Databricks assumes a pivotal role in supporting on-shelf availability for retailers by furnishing real-time insights into inventory levels and supply chain data. The platform facilitates in-depth analysis of product-specific data, enabling retailers to promptly identify and rectify potential stock-outs or imbalances. Leveraging Databricks' scalability and performance, retailers can efficiently process vast volumes of data from diverse sources. 

This optimization empowers them to fine-tune inventory management strategies and ensure products are readily accessible to fulfill customer demands. This data is utilized to notify retail personnel, distributors, brokers, and consumer goods companies. Each day, tens of thousands of individuals worldwide perform tasks generated by these algorithms.

Fine-Grained Demand Forecasting

Sales forecast chart Showecased in Power BI

The second use case is Fine-Grained Demand Forecasting, to be able to best predict sales demand. Databricks empowers retailers to develop precise and detailed demand forecasts by analyzing historical sales data, customer behavior, and external factors such as weather and market trends. 

Through its advanced analytics and machine learning capabilities, the platform enables retailers to build predictive models that anticipate demand at a granular level, such as individual products or store locations. This enables retailers to make informed decisions regarding inventory, production, and supply chain planning, ultimately leading to reduced stockouts, optimized inventory levels, and heightened customer satisfaction. The Baybridgedigital team worked closely on this use case and developed a Power BI dashboard to clearly highlight these predictions.

How BayBridgeDigital can help you in your data journey?

BayBridgeDigital provides skilled and certified Data Engineers and Data Scientists in Databricks to support your company's Data Cloud deployment. Our certified experts specialize in Databricks and are prepared to assist you in initiating your data pipeline implementation..
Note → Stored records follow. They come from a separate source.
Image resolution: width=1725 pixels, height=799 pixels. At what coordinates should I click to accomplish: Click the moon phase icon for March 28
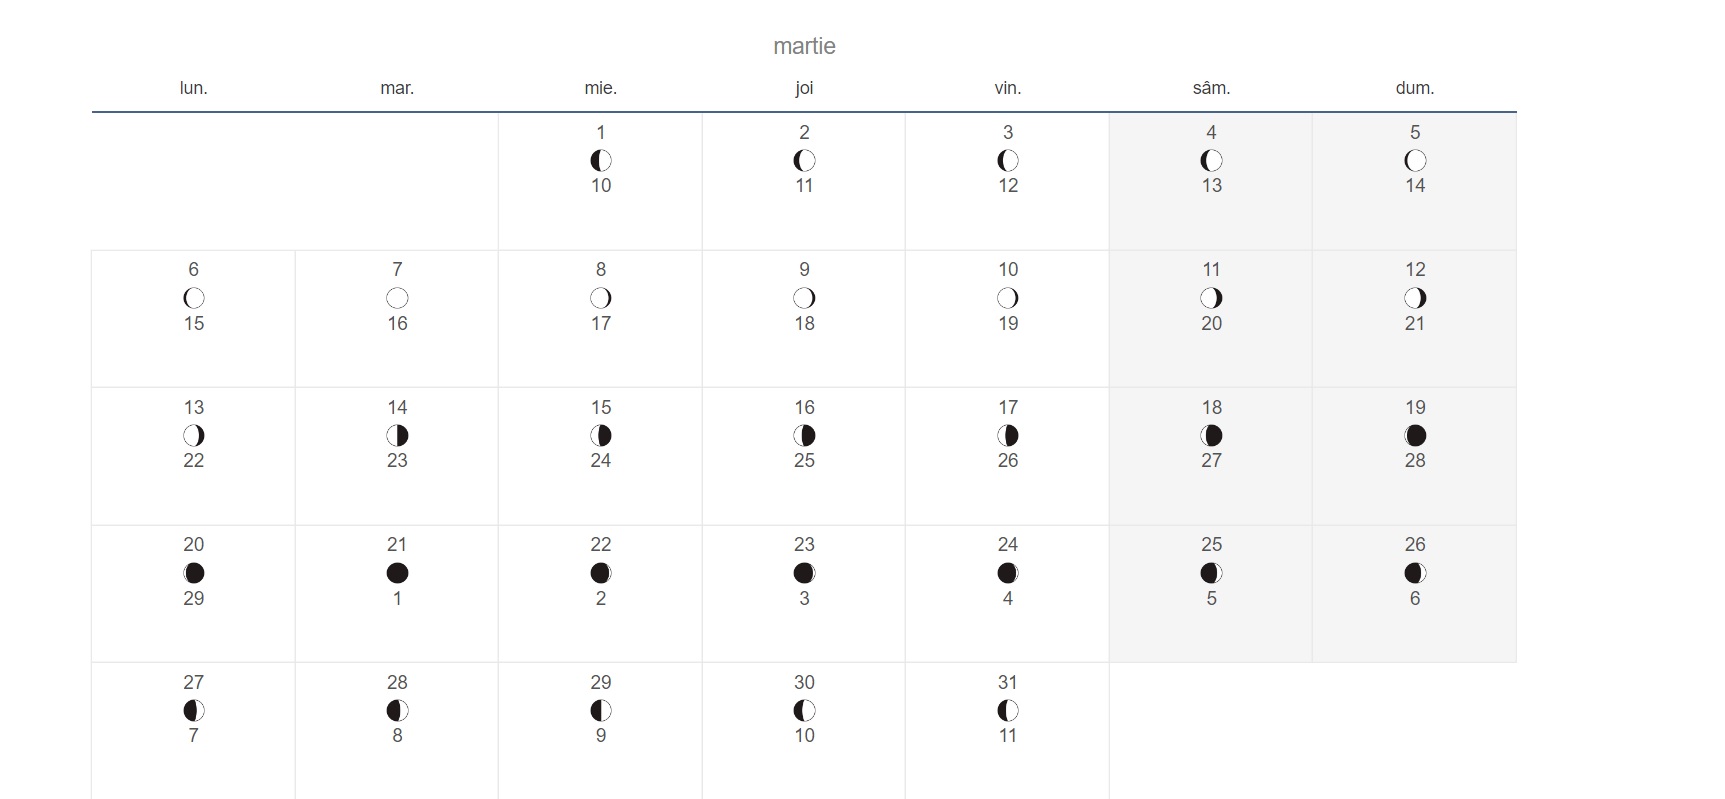coord(397,710)
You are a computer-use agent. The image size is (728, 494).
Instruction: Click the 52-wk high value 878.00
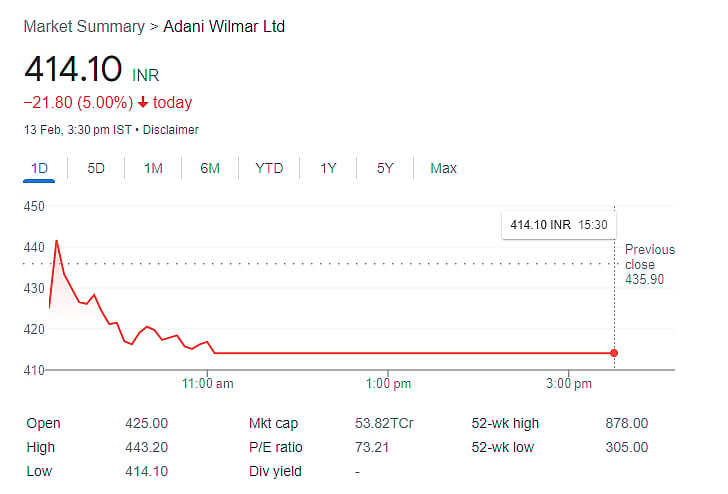(x=626, y=423)
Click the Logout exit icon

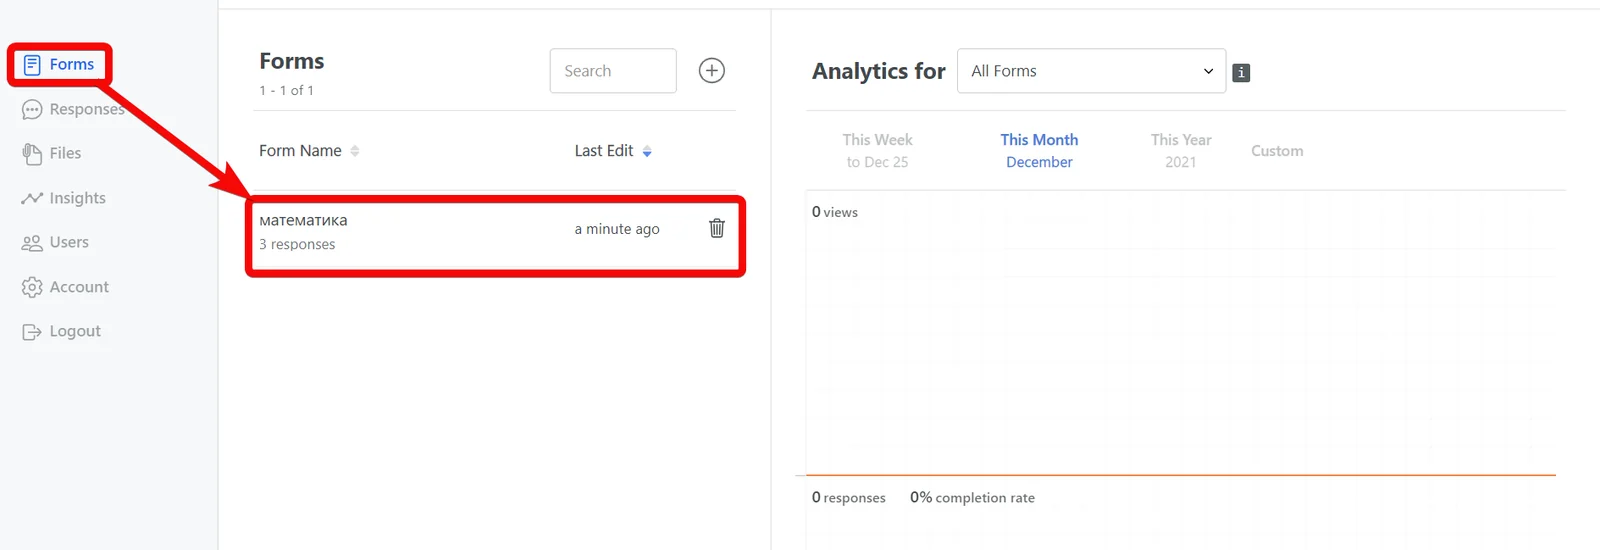point(32,332)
As an authorized partner of Databricks, our devoted team is dedicated to crafting customized solutions that improve efficiency and drive your digital transformation journey. Through the seamless integration of Databricks with Data Cloud, we harness the potential of data analytics to facilitate informed decision-making to derive value. 

Q&A

What is the Databricks solution and how can it help my company?

The Databricks solution covers a range of applications, covering Business Intelligence to Data Warehousing, and seamlessly integrates with leading cloud platforms like AWS, Azure, and Google Cloud. This platform offers numerous benefits for your company, including enhanced data analysis, streamlined operations, and access to advanced AI functionalities. 

What are the main expertise that BayBridgeDigital offers?

BaybridgeDigital offers certified databricks professionals that are able to help your company with their Databricks implementation. Being an accredited Databricks Partner, our team focuses on planning, strategizing, and designing customized Salesforce and Databricks solutions to elevate productivity and enrich digital engagements. 

What are the main benefits of AI with Databricks?

Databricks utilizes AI to optimize data comprehension and performance within its data lakehouse framework. The availability of Natural language processing also enables easy interaction with the data using everyday language, streamlining tasks like coding and documentation access. Lastly, the robust governance and security measures ensure data and AI applications are safeguarded, such as OpenAI.